• News

Gunakan AI, AS akan Cabut Visa Mahasiswa yang Dianggap Pro Hamas

Yati Maulana | Minggu, 09/03/2025 19:05 WIB
Gunakan AI, AS akan Cabut Visa Mahasiswa yang Dianggap Pro Hamas Mahasiswa dan individu lain saat menyatakan dukungan bagi warga Palestina di Gaza, di depan kediaman presiden Universitas Michigan di Ann Arbor, Michigan, AS, 21 November 2024. REUTERS

WASHINGTON - Para pendukung hak asasi manusia menyuarakan kekhawatiran, termasuk kekhawatiran kebebasan berbicara, pada hari Kamis setelah dilaporkan bahwa Departemen Luar Negeri AS akan menggunakan kecerdasan buatan untuk mencabut visa mahasiswa asing yang dianggap sebagai pendukung militan Hamas Palestina.

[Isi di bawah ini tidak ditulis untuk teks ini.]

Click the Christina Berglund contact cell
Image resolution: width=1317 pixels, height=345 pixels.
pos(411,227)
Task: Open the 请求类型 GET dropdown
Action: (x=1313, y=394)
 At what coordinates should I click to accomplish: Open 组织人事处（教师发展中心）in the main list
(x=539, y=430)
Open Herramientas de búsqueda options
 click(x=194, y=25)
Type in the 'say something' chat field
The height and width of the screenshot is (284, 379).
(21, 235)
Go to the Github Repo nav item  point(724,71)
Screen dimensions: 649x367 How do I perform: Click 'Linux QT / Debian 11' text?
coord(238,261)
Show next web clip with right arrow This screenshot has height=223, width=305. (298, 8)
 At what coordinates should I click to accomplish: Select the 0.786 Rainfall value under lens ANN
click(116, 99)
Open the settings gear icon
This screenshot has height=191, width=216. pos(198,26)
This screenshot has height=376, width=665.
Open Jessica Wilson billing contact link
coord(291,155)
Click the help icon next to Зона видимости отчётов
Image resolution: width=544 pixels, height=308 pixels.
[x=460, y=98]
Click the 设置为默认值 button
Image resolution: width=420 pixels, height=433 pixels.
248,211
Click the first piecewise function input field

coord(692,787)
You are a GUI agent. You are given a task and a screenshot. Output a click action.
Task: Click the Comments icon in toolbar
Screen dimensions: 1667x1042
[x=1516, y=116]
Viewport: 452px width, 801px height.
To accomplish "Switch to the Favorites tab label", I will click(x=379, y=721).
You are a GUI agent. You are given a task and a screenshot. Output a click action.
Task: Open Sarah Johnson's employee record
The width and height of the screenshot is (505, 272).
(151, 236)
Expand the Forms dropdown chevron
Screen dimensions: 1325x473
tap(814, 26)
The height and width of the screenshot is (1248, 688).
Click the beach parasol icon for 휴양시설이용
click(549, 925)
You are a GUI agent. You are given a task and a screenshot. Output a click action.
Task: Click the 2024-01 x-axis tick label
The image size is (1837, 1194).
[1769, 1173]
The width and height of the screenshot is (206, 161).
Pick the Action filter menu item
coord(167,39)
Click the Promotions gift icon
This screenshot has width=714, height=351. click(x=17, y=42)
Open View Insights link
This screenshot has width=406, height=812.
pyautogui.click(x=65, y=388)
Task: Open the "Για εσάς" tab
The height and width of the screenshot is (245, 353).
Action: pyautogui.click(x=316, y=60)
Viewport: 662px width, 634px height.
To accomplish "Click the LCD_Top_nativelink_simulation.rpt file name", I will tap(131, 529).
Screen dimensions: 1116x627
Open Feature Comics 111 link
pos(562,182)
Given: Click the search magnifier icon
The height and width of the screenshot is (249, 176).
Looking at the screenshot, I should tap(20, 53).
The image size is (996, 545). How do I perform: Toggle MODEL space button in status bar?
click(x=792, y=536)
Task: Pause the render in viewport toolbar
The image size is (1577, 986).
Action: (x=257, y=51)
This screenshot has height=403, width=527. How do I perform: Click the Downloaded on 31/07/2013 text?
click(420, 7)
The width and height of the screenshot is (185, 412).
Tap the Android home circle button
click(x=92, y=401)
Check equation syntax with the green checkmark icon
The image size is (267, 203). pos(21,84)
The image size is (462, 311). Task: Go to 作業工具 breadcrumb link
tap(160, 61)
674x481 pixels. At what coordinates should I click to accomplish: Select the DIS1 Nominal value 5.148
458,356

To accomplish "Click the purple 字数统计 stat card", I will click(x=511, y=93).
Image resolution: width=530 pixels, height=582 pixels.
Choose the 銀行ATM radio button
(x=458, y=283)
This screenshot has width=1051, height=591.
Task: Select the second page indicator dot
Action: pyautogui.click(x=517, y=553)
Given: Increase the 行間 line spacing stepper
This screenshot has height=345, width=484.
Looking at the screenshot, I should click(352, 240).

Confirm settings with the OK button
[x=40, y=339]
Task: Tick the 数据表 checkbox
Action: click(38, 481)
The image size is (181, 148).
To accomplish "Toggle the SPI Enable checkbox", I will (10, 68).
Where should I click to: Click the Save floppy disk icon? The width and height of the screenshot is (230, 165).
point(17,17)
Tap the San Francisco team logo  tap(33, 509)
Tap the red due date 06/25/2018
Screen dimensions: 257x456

Amandemen Pertama Konstitusi AS melindungi kebebasan berbicara dan berkumpul. Para pendukung kebebasan berbicara seperti Foundation for Individual Rights and Expression (FIRE) dan kelompok pro-Palestina mengatakan AI tidak boleh diandalkan untuk penilaian terkait konflik Israel-Palestina yang telah berlangsung puluhan tahun dan penuh nuansa.

Axios mengutip pejabat senior Departemen Luar Negeri yang melaporkan bahwa upaya "Tangkap dan Cabut" yang didukung AI akan mencakup tinjauan yang dibantu AI terhadap puluhan ribu akun media sosial pemegang visa pelajar.

Laporan tersebut juga mengatakan para pejabat sedang memeriksa laporan berita tentang demonstrasi terhadap kebijakan Israel dan tuntutan hukum mahasiswa Yahudi yang menyoroti warga negara asing yang diduga terlibat dalam antisemitisme.

Fox News secara terpisah melaporkan bahwa Departemen Luar Negeri mencabut visa seorang mahasiswa yang diduga berpartisipasi dalam apa yang disebut departemen tersebut sebagai "gangguan yang mendukung Hamas." Pencabutan tersebut menandai tindakan pertama semacam itu, menurut laporan tersebut.

Alat AI "tidak dapat diandalkan untuk mengurai nuansa ekspresi tentang masalah yang rumit dan diperebutkan seperti konflik Israel-Palestina," kata Sarah McLaughlin, seorang akademisi di FIRE.

Komite Antidiskriminasi Amerika-Arab mengatakan perkembangan yang dilaporkan "menandakan erosi yang mengkhawatirkan terhadap kebebasan berbicara dan hak privasi yang dilindungi secara konstitusional."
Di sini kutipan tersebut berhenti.